EXCERPTED DATA:
- - - - - - -
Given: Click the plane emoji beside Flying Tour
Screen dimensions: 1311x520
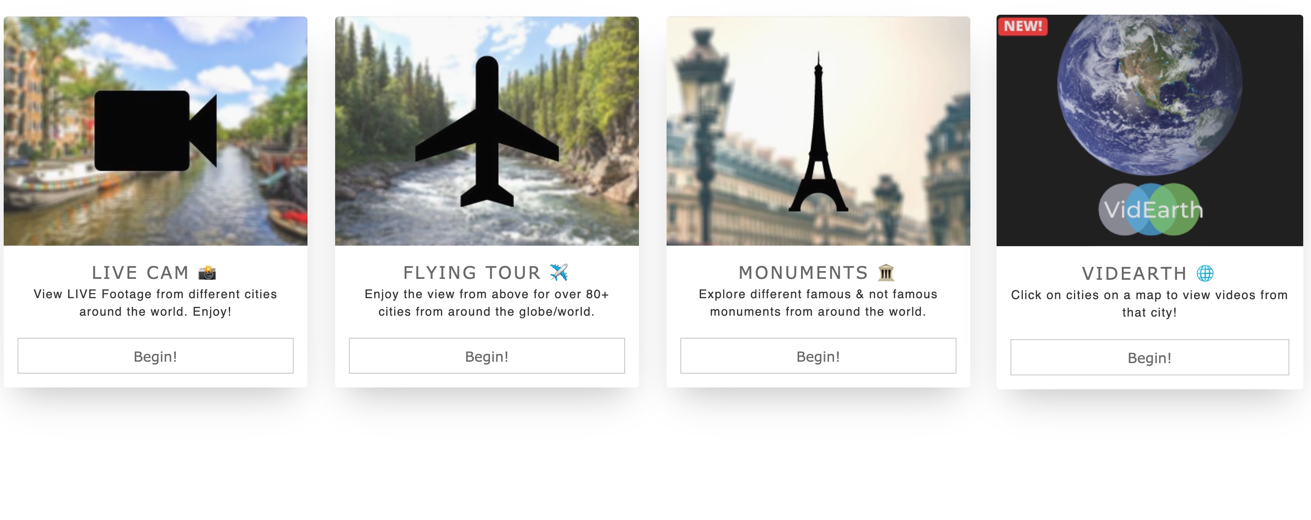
- - - - - - -
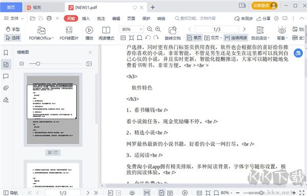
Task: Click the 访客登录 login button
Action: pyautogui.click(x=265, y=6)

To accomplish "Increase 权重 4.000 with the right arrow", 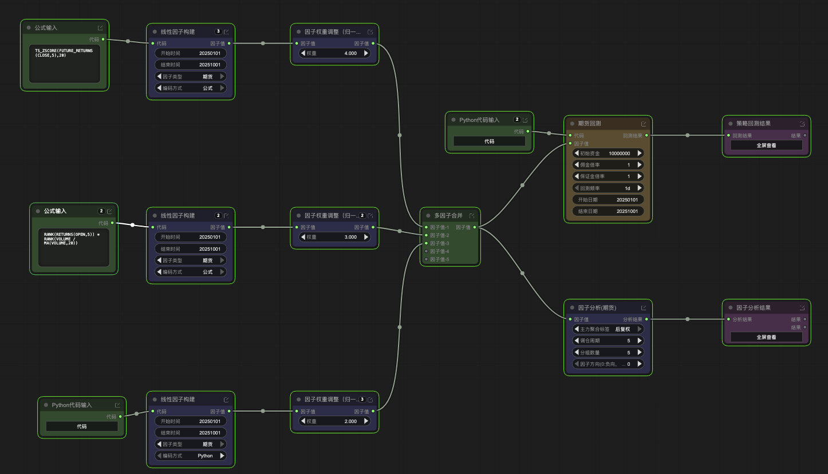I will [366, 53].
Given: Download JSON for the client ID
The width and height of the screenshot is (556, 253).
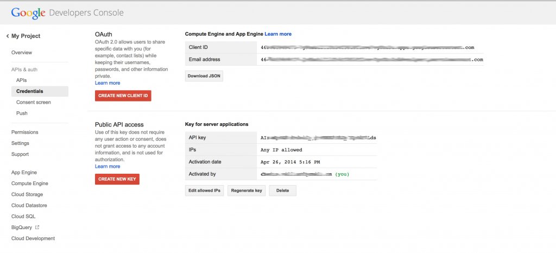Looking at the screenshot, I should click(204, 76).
- - - - - - -
TASK STATEMENT: Copy out, word for word, the lines running from the line with "Given: Click the" to the line with "Screen dimensions: 1311x520", both included.

SOLUTION TO THIS EXERCISE:
Given: Click the plane emoji beside Flying Tour
Screen dimensions: 1311x520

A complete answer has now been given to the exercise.